- _Task directions_: Rewrite every line from the start of the material through the line containing "[Advertisement] (506, 220)", both included, keeping the request lines unchanged. In the answers, multiply each coordinate by 1.2 and round to the nearest whole number, with halves rounded up.
[start Working data]
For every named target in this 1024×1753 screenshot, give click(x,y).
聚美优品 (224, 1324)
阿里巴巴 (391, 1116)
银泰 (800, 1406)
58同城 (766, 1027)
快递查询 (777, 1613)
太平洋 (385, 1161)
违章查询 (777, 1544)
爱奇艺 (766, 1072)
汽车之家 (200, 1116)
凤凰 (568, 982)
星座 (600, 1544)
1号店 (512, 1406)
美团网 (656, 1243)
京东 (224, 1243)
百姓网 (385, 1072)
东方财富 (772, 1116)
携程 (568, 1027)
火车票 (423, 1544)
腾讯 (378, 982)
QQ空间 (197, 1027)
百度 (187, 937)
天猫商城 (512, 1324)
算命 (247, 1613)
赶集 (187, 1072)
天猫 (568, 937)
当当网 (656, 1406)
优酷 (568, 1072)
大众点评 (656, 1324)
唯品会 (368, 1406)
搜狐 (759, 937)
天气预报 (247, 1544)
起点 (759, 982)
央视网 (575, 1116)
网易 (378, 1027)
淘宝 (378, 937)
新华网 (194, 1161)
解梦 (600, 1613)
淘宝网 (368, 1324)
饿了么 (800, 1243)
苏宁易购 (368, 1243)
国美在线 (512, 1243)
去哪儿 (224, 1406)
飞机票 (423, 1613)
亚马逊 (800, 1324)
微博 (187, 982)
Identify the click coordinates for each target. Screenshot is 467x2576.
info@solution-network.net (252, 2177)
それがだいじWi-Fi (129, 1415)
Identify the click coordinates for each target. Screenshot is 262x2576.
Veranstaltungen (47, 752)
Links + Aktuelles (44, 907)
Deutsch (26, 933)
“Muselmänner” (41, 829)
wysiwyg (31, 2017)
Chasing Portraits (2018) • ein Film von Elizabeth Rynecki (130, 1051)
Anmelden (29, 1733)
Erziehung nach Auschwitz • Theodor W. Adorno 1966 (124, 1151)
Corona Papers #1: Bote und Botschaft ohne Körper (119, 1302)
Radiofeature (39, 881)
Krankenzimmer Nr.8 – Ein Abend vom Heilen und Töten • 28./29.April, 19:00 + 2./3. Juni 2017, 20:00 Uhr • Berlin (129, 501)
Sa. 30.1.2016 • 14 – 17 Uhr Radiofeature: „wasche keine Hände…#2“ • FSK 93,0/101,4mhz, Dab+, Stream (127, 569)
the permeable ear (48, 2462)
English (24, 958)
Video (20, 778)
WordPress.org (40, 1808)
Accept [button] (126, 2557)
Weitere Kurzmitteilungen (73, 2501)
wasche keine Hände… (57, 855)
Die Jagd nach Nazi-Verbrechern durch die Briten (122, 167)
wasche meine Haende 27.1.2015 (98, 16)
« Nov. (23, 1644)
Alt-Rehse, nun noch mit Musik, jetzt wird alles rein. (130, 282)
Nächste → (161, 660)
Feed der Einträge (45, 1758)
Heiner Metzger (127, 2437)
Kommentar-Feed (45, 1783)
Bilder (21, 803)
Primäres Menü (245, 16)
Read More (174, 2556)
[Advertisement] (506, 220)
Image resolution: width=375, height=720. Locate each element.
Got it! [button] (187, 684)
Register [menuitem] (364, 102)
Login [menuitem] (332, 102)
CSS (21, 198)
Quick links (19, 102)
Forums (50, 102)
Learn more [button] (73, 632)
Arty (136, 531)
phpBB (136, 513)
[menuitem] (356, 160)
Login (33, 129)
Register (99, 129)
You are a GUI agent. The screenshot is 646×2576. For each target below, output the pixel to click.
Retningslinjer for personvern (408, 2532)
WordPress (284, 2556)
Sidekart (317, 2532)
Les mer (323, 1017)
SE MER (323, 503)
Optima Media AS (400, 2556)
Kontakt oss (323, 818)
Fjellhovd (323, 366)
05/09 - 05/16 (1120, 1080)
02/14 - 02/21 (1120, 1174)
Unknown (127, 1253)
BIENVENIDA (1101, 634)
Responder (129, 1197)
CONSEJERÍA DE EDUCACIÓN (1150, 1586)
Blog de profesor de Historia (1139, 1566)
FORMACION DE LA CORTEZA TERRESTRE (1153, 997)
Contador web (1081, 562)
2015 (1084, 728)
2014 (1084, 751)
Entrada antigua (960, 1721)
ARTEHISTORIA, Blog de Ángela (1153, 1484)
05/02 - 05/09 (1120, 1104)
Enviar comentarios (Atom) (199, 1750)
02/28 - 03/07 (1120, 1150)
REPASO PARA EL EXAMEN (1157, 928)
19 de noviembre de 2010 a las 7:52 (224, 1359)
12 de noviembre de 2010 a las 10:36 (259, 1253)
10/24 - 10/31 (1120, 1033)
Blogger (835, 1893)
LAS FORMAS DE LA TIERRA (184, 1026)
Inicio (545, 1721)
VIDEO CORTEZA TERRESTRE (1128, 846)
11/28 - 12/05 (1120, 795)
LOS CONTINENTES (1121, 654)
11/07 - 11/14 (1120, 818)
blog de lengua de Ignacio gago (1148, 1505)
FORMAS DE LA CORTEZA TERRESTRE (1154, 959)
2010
[end Working data]
- _Full answer_:
For every named target in this 1024×1753 screenshot, give click(x,y).
聚美优品 (269, 1589)
阿里巴巴 (469, 1339)
银泰 (960, 1687)
58同城 (919, 1232)
快递查询 (932, 1936)
太平洋 (462, 1393)
违章查询 (932, 1853)
爱奇艺 (919, 1286)
汽车之家 (240, 1339)
凤凰 (682, 1178)
星座 (720, 1853)
1号店 (614, 1687)
美团网 (787, 1492)
京东 (269, 1492)
百姓网 (462, 1286)
东方财富 (926, 1339)
携程 (682, 1232)
火车票 (508, 1853)
腾讯 (454, 1178)
QQ空间 (236, 1232)
百度 (224, 1124)
天猫商城 (614, 1589)
算命 (296, 1936)
赶集 (224, 1286)
天猫 (682, 1124)
当当网 (787, 1687)
优酷 (682, 1286)
大众点评 (787, 1589)
唯品会 (442, 1687)
搜狐 (911, 1124)
天气预报 (296, 1853)
起点 (911, 1178)
央视网 (690, 1339)
网易 (454, 1232)
淘宝 (454, 1124)
新华网 (233, 1393)
解梦 (720, 1936)
淘宝网 (442, 1589)
饿了么 (960, 1492)
苏宁易购 (442, 1492)
国美在线 (614, 1492)
去哪儿 (269, 1687)
飞机票 (508, 1936)
亚马逊 (960, 1589)
微博 (224, 1178)
Identify the click coordinates for each target. Screenshot is 467x2576.
info@solution-network.net (302, 2612)
それがだいじWi-Fi (155, 1698)
Identify the click coordinates for each target. Screenshot is 262x2576.
Veranstaltungen (56, 902)
Links + Aktuelles (53, 1088)
Deutsch (31, 1120)
“Muselmänner” (49, 995)
wysiwyg (37, 2420)
Chasing Portraits (2018) • ein Film von Elizabeth Rynecki (156, 1261)
Anmelden (35, 2080)
Erziehung nach Auschwitz • Theodor W. Adorno 1966 (149, 1381)
Corona Papers #1: Bote und Botschaft ohne Körper (143, 1562)
Radiofeature (47, 1057)
Krankenzimmer Nr.8 – Ein Abend vom Heilen und Töten • 28./29.April, 19:00 + 2./3. Juni 2017, 20:00 Uhr • Berlin (155, 601)
Sa. 30.1.2016 • 14 – 17 Uhr Radiofeature: „wasche keine Hände…#2“ • FSK 93,0/101,4mhz, Dab+, Stream (152, 683)
the permeable ear (58, 2954)
English (29, 1150)
Video (24, 934)
WordPress.org (48, 2170)
Accept [button] (151, 3068)
Weitere Kurzmitteilungen (88, 3001)
wasche keine Hände… (68, 1026)
Die Jagd nach Nazi-Verbrechern durch die Briten (146, 200)
wasche meine Haende 27.1.2015 (118, 19)
« Nov. (28, 1973)
Alt-Rehse, nun noch mit Musik, jetzt wird alles rein. (156, 338)
Nächste → (193, 792)
Feed der Einträge (54, 2110)
Heiner Metzger (152, 2924)
Kommentar-Feed (54, 2140)
Bilder (25, 964)
Primäres Menü (294, 19)
Read More (209, 3067)
[Advertisement] (607, 264)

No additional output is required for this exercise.